Aquellos que tienen perros están más que acostumbrados a que su mascota se encuentre con otras y que empiecen a interactuar de distintas maneras: empiezan a correr, se persiguen, saltan uno sobre otro y cambian de dirección constantemente. La conclusión humana suele ser: “están jugando”. Pero quizá no sea tan sencillo como esto.
Luis Vallbona, veterinario y educador canino de El Perro Limón, lleva tiempo poniendo el foco en redes sociales precisamente en lo que ocurre detrás de las conductas que vemos. En un vídeo reciente, explica que dos perros se muevan mucho no significa necesariamente que estén jugando. ¿Cómo podemos saberlo?
No todo lo que parece juego lo es
“Vemos a dos perros interactuar y lo primero que pensamos es que están jugando”, explica Vallbona. Es una asociación lógica, ya que las carreras, los saltos o determinadas posturas son comportamientos que pueden aparecer durante el juego social.
De hecho, las investigaciones científicas sobre comportamiento canino reconocen señales específicas asociadas al juego, como la conocida play bow, cuando el perro baja la parte delantera del cuerpo manteniendo elevada la zona posterior. Pero el contexto es fundamental, porque los perros también utilizan movimientos y posturas para comunicarse, regular distancias o responder ante situaciones que les generan incertidumbre.
Por eso, según Vallbona, detrás de una interacción aparentemente divertida puede haber otras posibilidades: dos perros que se están conociendo, que están valorando al otro como posible amenaza, uno que intenta descargar tensión o incluso un animal que está pidiendo espacio porque se siente invadido.
El problema llega cuando el propietario interpreta automáticamente esa conducta como diversión. Foto: IG/el.perrolimon
“Puede ser que no sepa gestionar la situación de otra manera que no sea con dinamismo”, apunta. El problema llega cuando el propietario interpreta automáticamente esa conducta como diversión."
El perro puede estar diciendo otra cosa
Vallbona pone el ejemplo de los pipican, donde es habitual que varios perros coincidan en un espacio reducido. En ese contexto, una persecución puede tener significados diferentes dependiendo de quién la inicia, cómo responde el otro animal y qué ocurre durante y después de la interacción.
La ciencia del comportamiento también ha identificado determinadas conductas que pueden aparecer en situaciones de frustración, incertidumbre o estrés. Mirar hacia otro lado, lamerse el hocico, olfatear el entorno, mantener las orejas hacia atrás, jadear o intentar aumentar la distancia pueden aportar información sobre el estado del animal. No existe, eso sí, una señal aislada que permita diagnosticar por sí sola cómo se siente un perro. Hay que observar el conjunto y el contexto. En este sentido aparece la figura clave del propietario.
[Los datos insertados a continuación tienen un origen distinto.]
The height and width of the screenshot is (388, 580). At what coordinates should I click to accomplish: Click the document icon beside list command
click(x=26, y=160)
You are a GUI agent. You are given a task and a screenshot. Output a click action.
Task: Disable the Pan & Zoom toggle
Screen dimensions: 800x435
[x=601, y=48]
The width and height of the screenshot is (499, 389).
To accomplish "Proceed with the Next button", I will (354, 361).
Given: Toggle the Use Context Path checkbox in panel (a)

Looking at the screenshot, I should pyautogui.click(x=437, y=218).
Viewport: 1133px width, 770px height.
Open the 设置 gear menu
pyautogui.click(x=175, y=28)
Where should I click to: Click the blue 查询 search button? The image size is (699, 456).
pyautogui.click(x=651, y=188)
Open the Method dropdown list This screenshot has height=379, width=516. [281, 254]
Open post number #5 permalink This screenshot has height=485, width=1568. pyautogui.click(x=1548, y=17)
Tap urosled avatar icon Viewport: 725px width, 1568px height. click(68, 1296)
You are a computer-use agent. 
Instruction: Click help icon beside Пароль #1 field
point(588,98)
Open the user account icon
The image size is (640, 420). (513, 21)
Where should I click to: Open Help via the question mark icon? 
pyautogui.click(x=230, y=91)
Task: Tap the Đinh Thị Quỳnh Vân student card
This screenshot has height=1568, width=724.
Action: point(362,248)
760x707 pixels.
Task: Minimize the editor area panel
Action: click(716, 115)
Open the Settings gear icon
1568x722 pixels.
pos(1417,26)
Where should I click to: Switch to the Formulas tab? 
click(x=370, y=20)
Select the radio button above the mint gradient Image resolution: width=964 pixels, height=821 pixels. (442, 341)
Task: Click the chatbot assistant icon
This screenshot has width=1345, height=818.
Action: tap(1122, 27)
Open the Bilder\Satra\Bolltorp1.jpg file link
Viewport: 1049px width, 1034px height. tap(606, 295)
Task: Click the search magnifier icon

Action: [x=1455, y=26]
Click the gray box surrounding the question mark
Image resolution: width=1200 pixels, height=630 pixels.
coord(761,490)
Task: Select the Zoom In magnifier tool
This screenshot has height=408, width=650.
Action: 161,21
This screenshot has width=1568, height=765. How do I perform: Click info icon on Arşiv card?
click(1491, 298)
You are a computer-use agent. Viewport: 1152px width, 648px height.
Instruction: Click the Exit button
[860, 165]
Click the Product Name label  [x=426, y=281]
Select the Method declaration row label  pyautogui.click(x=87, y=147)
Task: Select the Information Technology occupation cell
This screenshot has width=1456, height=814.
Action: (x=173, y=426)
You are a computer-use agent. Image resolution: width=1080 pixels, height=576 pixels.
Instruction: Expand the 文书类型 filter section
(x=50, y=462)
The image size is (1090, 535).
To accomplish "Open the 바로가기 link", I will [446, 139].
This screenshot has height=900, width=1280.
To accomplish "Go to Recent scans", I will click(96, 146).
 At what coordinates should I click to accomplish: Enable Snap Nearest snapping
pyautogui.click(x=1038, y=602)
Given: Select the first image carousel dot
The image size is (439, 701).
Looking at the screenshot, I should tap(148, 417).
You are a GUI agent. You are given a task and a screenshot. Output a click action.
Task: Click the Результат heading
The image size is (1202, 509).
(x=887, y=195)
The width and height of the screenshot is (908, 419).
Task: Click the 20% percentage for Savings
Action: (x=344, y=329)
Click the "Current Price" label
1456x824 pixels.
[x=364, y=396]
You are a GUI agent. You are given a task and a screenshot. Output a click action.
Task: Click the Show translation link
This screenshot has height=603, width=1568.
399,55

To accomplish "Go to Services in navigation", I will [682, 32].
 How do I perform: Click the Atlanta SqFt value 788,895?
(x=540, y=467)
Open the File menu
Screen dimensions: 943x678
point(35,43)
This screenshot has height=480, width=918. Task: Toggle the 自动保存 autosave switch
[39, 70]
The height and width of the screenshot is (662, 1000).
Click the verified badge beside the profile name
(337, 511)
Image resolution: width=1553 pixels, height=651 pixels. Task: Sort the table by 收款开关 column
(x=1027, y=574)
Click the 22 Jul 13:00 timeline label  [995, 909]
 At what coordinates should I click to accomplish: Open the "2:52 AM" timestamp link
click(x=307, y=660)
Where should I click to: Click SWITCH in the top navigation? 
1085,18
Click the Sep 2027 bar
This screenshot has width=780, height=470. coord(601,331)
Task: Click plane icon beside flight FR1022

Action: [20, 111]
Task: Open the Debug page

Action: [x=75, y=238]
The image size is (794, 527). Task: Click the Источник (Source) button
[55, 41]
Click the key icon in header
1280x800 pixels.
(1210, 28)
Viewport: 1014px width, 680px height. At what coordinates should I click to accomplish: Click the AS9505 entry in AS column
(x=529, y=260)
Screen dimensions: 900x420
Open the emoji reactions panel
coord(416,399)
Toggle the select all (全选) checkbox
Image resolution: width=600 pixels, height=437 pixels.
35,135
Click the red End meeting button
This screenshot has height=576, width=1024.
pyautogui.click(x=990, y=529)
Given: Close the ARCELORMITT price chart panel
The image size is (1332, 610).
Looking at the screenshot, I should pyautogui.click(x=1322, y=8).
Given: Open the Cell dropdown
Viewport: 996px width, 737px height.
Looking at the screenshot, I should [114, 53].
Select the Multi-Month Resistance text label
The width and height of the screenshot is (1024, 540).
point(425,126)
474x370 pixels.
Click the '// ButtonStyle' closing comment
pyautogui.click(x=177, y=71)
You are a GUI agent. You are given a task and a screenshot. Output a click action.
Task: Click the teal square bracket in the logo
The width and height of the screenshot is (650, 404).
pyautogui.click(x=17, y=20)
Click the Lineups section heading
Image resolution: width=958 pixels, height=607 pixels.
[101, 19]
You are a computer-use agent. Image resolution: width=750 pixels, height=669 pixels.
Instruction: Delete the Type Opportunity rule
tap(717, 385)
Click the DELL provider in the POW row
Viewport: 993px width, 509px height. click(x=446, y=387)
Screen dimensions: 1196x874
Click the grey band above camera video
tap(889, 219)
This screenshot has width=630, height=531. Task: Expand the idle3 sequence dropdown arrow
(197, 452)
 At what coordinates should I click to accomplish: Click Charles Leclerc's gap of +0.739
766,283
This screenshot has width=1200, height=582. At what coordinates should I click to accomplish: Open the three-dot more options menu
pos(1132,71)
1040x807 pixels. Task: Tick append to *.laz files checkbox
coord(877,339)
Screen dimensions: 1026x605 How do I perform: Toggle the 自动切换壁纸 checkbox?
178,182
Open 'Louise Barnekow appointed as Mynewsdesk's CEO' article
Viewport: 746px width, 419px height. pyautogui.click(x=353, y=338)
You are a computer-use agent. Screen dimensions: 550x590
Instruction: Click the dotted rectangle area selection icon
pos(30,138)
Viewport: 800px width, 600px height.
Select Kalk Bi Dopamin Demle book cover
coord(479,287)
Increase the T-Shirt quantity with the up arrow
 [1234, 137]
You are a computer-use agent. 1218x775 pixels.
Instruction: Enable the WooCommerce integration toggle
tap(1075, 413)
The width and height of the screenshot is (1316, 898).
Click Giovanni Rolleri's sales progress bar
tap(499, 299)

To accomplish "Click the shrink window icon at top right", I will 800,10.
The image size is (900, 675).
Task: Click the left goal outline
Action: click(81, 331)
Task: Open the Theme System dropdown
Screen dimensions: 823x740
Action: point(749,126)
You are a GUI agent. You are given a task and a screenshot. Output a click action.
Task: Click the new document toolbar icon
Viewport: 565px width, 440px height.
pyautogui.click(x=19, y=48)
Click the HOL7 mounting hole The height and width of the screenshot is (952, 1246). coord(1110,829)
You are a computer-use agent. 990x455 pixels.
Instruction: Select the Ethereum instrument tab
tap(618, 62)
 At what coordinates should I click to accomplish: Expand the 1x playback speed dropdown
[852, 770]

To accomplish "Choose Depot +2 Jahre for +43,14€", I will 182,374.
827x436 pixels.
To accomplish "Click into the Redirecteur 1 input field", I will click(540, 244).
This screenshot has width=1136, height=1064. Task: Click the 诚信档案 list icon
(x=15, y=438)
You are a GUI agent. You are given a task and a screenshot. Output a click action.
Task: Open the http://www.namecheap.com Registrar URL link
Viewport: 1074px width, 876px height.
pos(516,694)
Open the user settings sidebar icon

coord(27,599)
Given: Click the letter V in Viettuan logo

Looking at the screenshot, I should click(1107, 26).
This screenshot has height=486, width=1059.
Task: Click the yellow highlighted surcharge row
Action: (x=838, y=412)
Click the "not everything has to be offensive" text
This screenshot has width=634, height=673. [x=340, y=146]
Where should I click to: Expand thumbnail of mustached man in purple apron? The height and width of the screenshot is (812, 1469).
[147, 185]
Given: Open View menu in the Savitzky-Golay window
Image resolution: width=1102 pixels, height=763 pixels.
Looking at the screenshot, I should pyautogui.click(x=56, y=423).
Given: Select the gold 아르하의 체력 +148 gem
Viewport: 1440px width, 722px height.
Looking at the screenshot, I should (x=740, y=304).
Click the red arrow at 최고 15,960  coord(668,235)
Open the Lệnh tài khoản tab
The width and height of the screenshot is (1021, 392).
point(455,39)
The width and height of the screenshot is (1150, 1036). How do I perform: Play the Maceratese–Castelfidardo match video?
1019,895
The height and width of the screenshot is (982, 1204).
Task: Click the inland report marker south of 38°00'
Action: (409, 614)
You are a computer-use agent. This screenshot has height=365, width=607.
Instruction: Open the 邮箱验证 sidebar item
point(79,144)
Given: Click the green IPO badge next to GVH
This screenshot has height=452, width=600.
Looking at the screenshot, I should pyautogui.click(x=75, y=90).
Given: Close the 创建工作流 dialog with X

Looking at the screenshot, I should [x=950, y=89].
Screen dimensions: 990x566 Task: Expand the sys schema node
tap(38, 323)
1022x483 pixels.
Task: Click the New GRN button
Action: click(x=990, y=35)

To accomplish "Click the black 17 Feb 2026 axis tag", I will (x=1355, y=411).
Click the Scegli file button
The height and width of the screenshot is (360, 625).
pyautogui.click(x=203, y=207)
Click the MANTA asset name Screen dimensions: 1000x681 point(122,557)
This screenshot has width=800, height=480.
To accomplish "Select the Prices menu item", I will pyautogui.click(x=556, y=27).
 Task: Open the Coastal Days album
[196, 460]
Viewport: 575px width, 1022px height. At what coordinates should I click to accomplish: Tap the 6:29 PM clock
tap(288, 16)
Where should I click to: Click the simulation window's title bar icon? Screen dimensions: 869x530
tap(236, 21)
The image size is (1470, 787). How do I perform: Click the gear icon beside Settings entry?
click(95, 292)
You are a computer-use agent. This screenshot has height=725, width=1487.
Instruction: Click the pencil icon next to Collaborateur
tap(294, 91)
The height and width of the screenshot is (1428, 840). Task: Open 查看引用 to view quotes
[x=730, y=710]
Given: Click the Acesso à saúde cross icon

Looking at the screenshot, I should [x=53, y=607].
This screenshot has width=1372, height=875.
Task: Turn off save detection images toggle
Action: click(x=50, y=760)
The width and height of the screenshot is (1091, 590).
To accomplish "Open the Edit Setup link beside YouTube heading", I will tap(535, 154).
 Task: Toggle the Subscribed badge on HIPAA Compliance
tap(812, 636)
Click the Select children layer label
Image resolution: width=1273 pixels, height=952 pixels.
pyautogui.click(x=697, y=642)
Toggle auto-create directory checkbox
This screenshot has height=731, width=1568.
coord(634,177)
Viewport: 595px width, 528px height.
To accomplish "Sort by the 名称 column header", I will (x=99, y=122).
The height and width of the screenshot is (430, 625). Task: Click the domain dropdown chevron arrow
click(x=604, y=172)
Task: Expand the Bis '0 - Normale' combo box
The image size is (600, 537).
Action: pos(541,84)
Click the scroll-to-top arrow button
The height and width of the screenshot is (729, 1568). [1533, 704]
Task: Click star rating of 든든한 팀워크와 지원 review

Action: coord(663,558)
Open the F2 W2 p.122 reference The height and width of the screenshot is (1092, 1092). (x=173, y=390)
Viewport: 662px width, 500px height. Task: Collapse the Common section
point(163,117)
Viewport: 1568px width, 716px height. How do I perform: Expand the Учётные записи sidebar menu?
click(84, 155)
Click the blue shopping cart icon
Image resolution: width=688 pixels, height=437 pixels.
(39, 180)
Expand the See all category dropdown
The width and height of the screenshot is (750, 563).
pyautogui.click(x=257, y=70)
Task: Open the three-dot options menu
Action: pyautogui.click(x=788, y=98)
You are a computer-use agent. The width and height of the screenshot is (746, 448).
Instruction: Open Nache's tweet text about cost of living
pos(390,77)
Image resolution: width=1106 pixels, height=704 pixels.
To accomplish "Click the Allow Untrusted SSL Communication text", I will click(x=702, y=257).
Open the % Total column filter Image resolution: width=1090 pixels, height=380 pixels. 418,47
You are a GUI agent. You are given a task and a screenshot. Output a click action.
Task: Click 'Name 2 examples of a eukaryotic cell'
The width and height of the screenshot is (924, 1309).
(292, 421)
Hay que observar el conjunto y el contexto. Foto: IG/el.perrolimon
“Tú eres quien puede cambiar la situación”
La reflexión de Vallbona va más allá de aprender a distinguir una postura de juego. Si el perro está incómodo, la persona que lo acompaña es quien puede intervenir. “Quizá nuestro perro esté incómodo, quizá nuestro perro tiene miedo, nuestro perro está en alerta, o se siente invadido, o necesita ayuda”, advierte.
En otras palabras, no se trata de esperar a que el animal “se arregle solo” porque creemos que está jugando. Se trata de observarlo y decidir si necesita distancia, una salida de la situación o simplemente que el otro perro deje de acercarse.
La relación entre las señales del propietario y el comportamiento del perro tampoco es anecdótica. Estudios experimentales han mostrado que los perros pueden utilizar las reacciones de sus responsables como información ante situaciones ambiguas, un fenómeno conocido como social referencing.
No se trata de evitar que juegue. Foto: IG/el.perrolimon
No se trata de evitar que juegue
La advertencia no significa que los perros deban mantenerse alejados de otros animales ni que toda interacción dinámica sea negativa. El juego social existe y es una parte importante del comportamiento canino. La clave está en no dar por supuesto que “movimiento = diversión”.
El propio Vallbona en declaraciones a La Vanguardia, explicó que “la conducta es la parte visible de un iceberg” y que debajo están las experiencias, las emociones, las necesidades y la relación con la familia.